El número de muertos nunca se ha conocido con certeza y las cifras han variado, desde los 9 que reconoció el propio Ejército colombiano, hasta la cifra encontrada en el telegrama enviado por el embajador de los Estados Unidos en Colombia al día siguiente de la masacre, y solo revelado hasta los años setenta, en el que se puede leer: “los huelguistas muertos pasaron de mil”.
Aunque las reseñas históricas sobre la masacre se suelen dedicar a intentar dilucidar el número de muertos que pudo haber esa noche, y no ahondan en las muertes violentas que hubo antes o después del episodio, hay que recordar que la zona bananera estuvo en estado de sitio durante más de tres meses después de la masacre en la estación y que el general Cortés Vargas fungió como única autoridad durante este tiempo.
Desafortunadamente, no hay documentos conocidos sobre los varios meses en los que se mantuvo la alteración del orden y los poderes omnímodos del general en la zona. Sin embargo, las historias circulantes en la zona sobre la persecución posterior a la masacre contra todos los que directa o indirectamente estuvieron implicados en la huelga hablan de un auténtico estado del terror.
Así que si alguien decide creer en la versión del embajador estadounidense, sumada a los posibles excesos de los tres meses de persecución militar bajo estado de sitio (por los que no se adelantó ninguna investigación), la cifra de víctimas mortales de la huelga y masacre de las bananeras fácilmente puede igualar o superar la que salió de la imaginación de Gabriel García Márquez.
Un modelo trágicamente exitoso
Pero la masacre de las bananeras no terminó allí. Si se observa la historia de Colombia después de la masacre de las bananeras hay que decir que, tristemente, el modelo de uso de la violencia para asegurar la buena marcha del capital –usualmente extranjero- que se hizo evidente en 1928 se ha replicado recurrentemente en el país.

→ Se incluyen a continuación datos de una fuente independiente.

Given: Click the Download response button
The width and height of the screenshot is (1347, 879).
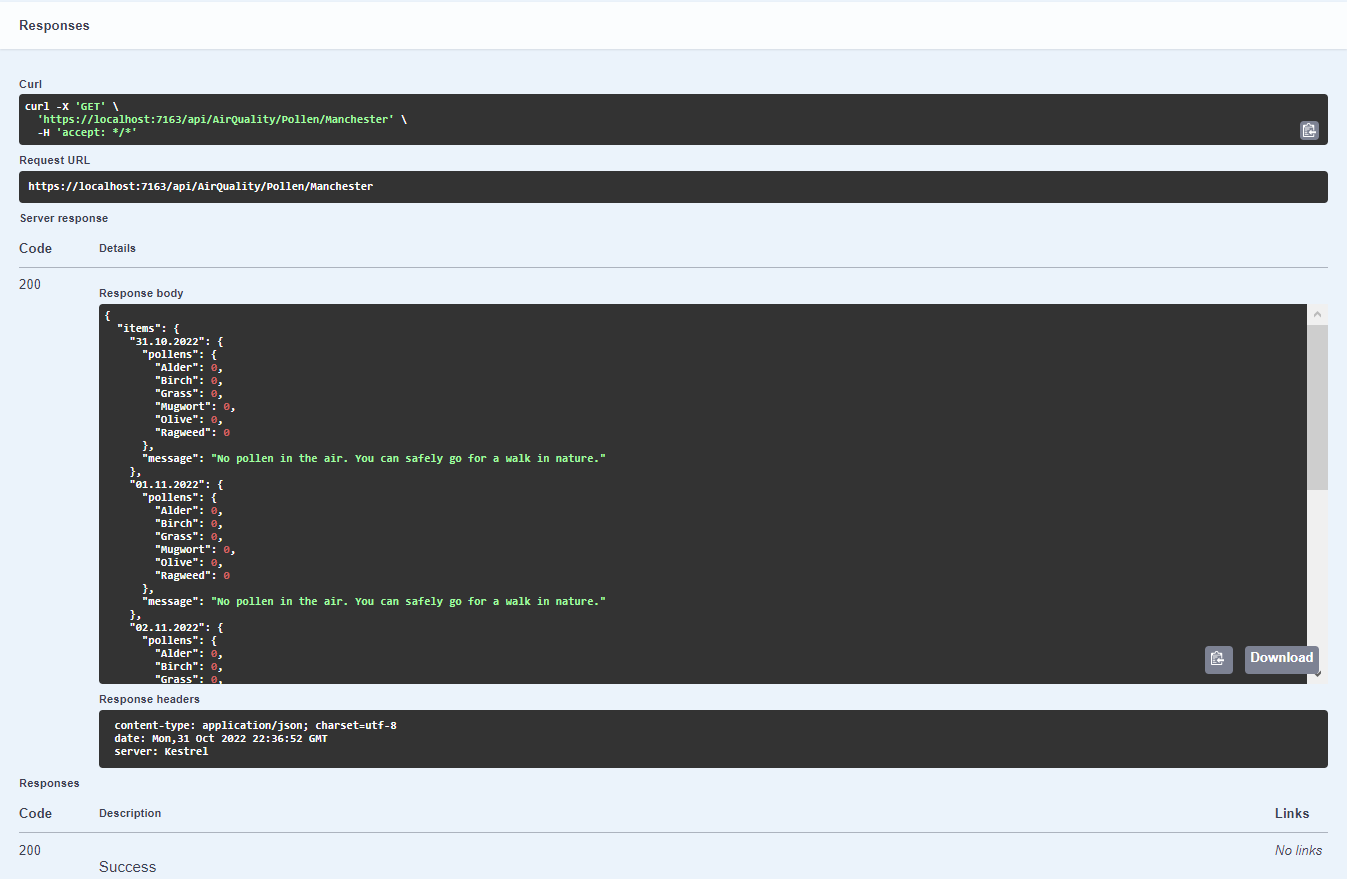Looking at the screenshot, I should pyautogui.click(x=1281, y=658).

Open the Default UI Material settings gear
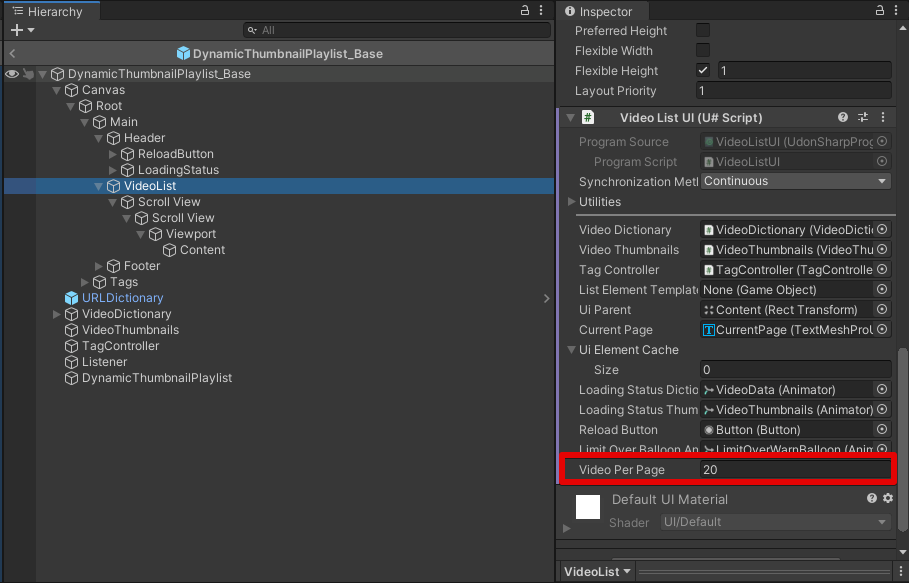[888, 498]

El caso más evidente es el de la misma United Fruit Company, que bajo el nombre Chiquita Brands aceptó en 2007 haber dado dinero a varios bloques de las autodefensas para asesinar líderes sindicales y asegurar la salida de su producción.
Y este caso no ha sido el único. La lista se extendería demasiado si quisiéramos enumerar todos los proyectos macroeconómicos –legales e ilegales- que en los últimos años se han realizado apoyándose en la intimidación o el homicidio, muchas veces con la complicidad del Estado colombiano; o si se enumeraran los miles de sindicalistas que han sido asesinados como los trabajadores de 1928 en las últimas décadas en Colombia.
Por eso se puede decir que la masacre de las bananeras no fue solo un episodio aislado en la historia política y económica del país, sino la concreción de un “modelo de negocios” que se ha mantenido hasta el presente.
Recuerdo que hace unos años fui a la zona bananera para hacer una investigación sobre la huelga de 1928, y cuando preguntaba a las personas del común por la masacre de las bananeras para conocer “la memoria colectiva” sobre el hecho, las respuestas eran del tipo: “sí, a mí contaron que en los ochenta mataron a mucha gente en las fincas de guineo” o “sí, eso fue en una finca de Riofrío hace unos dos años”. Es decir, la masacre es legión.
Como una “fruta extraña”, amarga y dolorosa, la violencia de las bananeras se ha reproducido en los sembrados de palma, en las minas de oro, en los campos de ganadería, y en toda la tierra colombiana que ha sido propicia a su ejemplo.